厩舎周りで運動するクレッシェンドラヴ(撮影・郡司修)

 G1企画「展開王」は「1桁馬番&前に行く馬」で決まった昨春の結果から8番枠の古豪クレッシェンドラヴに注目した。

 2強危うし。風雲急を告げる枠順抽選!?京都競馬場の改装工事に伴い、天皇賞・春は昨年に続き、阪神で行われる。この舞台で天皇賞が行われたのは一回だけなのだから、昨年限定で振り返るのは大事。実は優勝したワールドプレミア(1番)を筆頭に1桁馬番の馬たちが上位に好走した。昨秋ジャパンC2着の実力馬オーソリティは大外17番枠に泣き、最終4コーナーで7番手に押し上げるのが精いっぱい。そう考えれば、2桁馬番(12番)で2着に飛び込んだディープボンドはかなり強い競馬をしたことになる。
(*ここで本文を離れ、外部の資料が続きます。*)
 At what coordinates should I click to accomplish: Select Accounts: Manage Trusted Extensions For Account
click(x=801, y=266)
外枠でも、すぐ前につけられる先行力があったからこそだ。

 そのボンドがさらに外の大外18番枠。菊花賞馬タイトルホルダーが同じ桃帽の16番枠。波乱必至!?昨春天皇賞1~4着馬は「道中は中団より前」で「最終4コーナー4番手以内」。ボンド以外は1桁馬番だった。「内寄りの枠&ある程度前に行ける馬」。今年の激走馬もこのゾーンにいる。

 そこで、展開班のアンテナに引っ掛かったのが古豪のクレッシェンドラヴだ。許容範囲?の1桁馬番の8番。林師は「内の方が良かったので真ん中より内で良かったです。スタートもいいですし(ゲート後入れの)偶数もありがたいです」とニッコリだ。
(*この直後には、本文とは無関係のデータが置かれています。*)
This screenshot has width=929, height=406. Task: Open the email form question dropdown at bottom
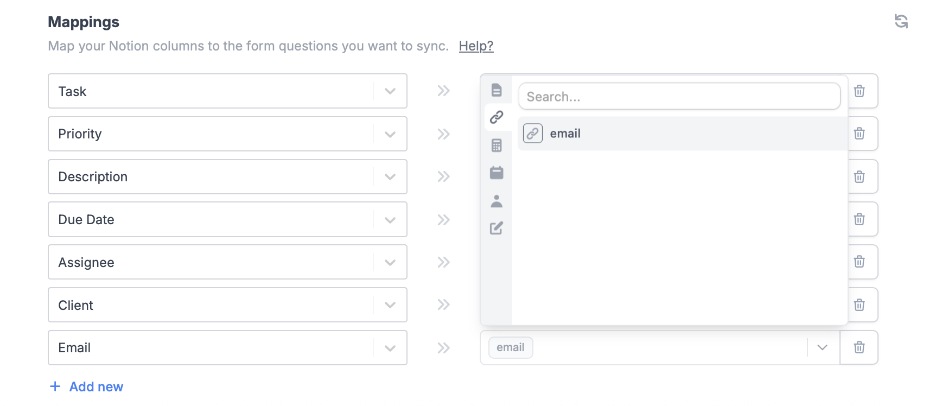(x=822, y=347)
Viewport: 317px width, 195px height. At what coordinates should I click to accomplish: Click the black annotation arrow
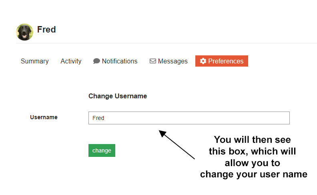coord(177,144)
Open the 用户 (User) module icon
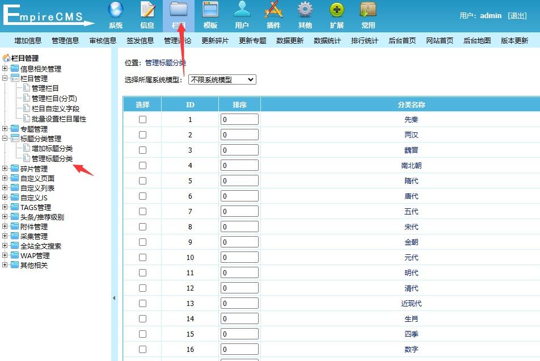Viewport: 540px width, 361px height. coord(242,15)
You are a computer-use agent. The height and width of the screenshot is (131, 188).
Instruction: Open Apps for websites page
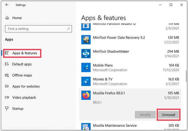(x=26, y=86)
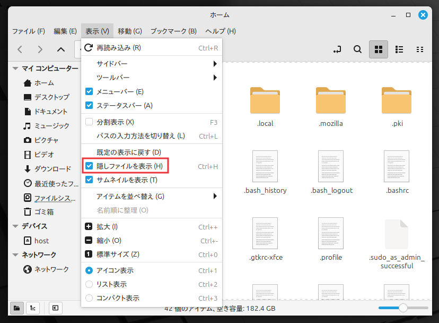
Task: Expand サイドバー submenu
Action: point(151,64)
 8歳春にして3000メートル以上は初挑戦。指揮官は参戦理由を明確に明かす。「昔は後方から大胆なレースをしていましたが、最近はメンタル面が成長。テクニカルが向上し、ここ2戦は前で上手に運べている。今なら3200メートルでもいいレースができると思います。血統的にも距離は問題ないので」。前走・日経賞(4着)は逃げたタイトルホルダーの2番手で巧妙に立ち回り、0秒3差。後方から怒濤(どとう)の捲りで制した6歳夏の20年七夕賞は昔話。日経賞同様、発馬のうまさを生かせれば、今回も好位2~4番手は可能。場合によっては、逃げるタイトルホルダーをつぶす役割は1番枠のアイアンバローズやディープボンドに任せ、インで死んだふり作戦!?まで十分ある。父ステイゴールド&母の父サドラーズウェルズならスタミナは無尽蔵。道悪OK。百戦錬磨の内田を背に好位インからスルスル。重賞2勝の古豪がアッと言わせるシーンは十分だ。